Now let’s load the schema and some dummy data. Navigate to project root, then run:

mysql -u iris -p < ./db/schema_0.sql
mysql -u iris -p -o iris < ./db/dummy_data.sql
dummy_data.sql contains the following entities:
  • user demo with password demo
  • team demo_team
  • application Autoalerts with key: a7a9d7657ac8837cd7dfed0b93f4b8b864007724d7fa21422c24f4ff0adb2e49

Confirm that this is successful:

| Tables_in_iris              |
| application                 |
| application_mode            |
| application_owner           |
| application_quota           |
| application_stats           |
| default_application_mode    |
| device                      |
| dynamic_plan_map            |
| generic_message_sent_status |
| global_stats                |
| incident                    |
| incident_emails             |
| mailing_list                |
| mailing_list_membership     |
| message                     |
| message_changelog           |
| mode                        |
| plan                        |
| plan_active                 |
| plan_notification           |
| priority                    |
| response                    |
| target                      |
| target_application_mode     |
| target_contact              |
| target_mode                 |
| target_reprioritization     |
| target_role                 |
| target_type                 |
| team                        |
| template                    |
| template_active             |
| template_content            |
| template_variable           |
| twilio_delivery_status      |
| twilio_retry                |
| user                        |
| user_setting                |
| user_team                   |
39 rows in set (0.00 sec)

mysql> SELECT * FROM target;
| id | name      | type_id | active |
|  1 | demo      |       1 |      1 |
|  2 | abc       |       1 |      1 |
|  3 | foo       |       1 |      1 |
|  4 | demo_team |       2 |      1 |
|  5 | foo_team  |       2 |      1 |
|  6 | abc       |       3 |      1 |
|  7 | demo      |       3 |      1 |
7 rows in set (0.00 sec)

We have an Iris database now!
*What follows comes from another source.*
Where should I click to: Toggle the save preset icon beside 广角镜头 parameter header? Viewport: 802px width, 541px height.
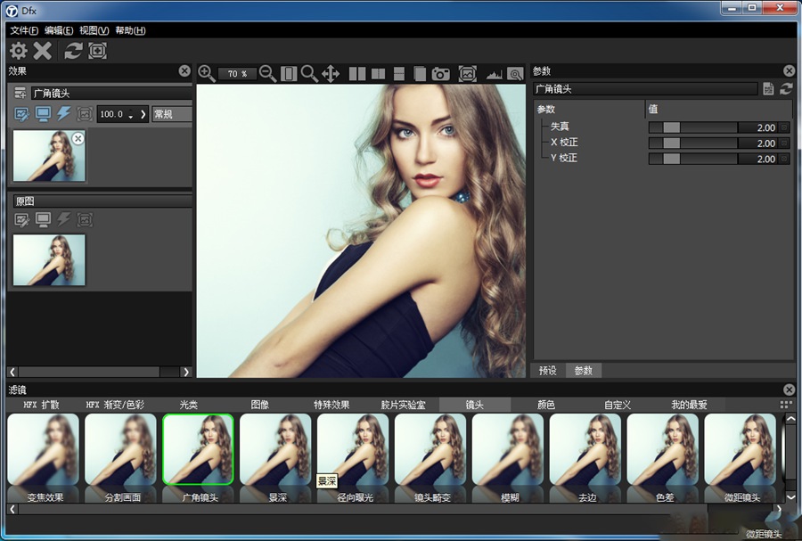click(x=768, y=88)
Update the configs so Iris can read the DB. These live in configs/config.dev.yaml. Change this

db: &db
      scheme: mysql+pymysql
      user: root
      password: ""
      database: iris
      charset: utf8
    str: "%(scheme)s://%(user)s:%(password)s@%(host)s/%(database)s?charset=%(charset)s"

To this, updating user/password accordingly:

db: &db
      scheme: mysql+pymysql
      user: iris
      password: iris
      database: iris
      charset: utf8
    str: "%(scheme)s://%(user)s:%(password)s@%(host)s/%(database)s?charset=%(charset)s"

Almost ready! Use make in project root directory to run Iris API, then verify with curl:

$ curl localhost:16649/v0/targets

Creating an escalation plan

Navigate to the “Plans” page using the top bar. Click “Create New Plan” on the top right to make a new escalation plan. create-plan

Let’s focus on the main content here. There’s additional settings for Aggregation, Incident tracking etc, but we can take a look at those later. Our plan has a name, description, and list of steps. Each step has a number of notifications. Iris will send messages according to this escalation plan until someone acknowledges (claims) the incident. After claiming, escalation will stop, and no more messages will be sent.

Defining terms:

“Role” and “Target” determine the recipient of the message. Here, our role is “User”, and our target is “Demo”, meaning that we’re sending a message to the demo user. Other roles allow for dynamic definitions in escalation plans; for example, the “Oncall-Primary” role allows Iris to look up the on-call engineer for a target team when escalating. For now, we’ll just focus on user, which is the simplest role.

“Priority” determines the importance of the message. Users can map different priorities to different contact modes. For example, user A might decide to map “medium” messages to SMS, while user B might map medium to emails instead. By default, this mapping is: Low: email Medium: email High: sms Urgent: call

“Wait” determines how many minutes to wait after sending a message before proceeding to the next one. “Count” determines how many times the message will be repeated before moving on.

“Template” defines the template used to generate message content. Iris allows you to customize message content using this template definition. To generate the message, Iris will render the template with the incident context and pass along the resulting content.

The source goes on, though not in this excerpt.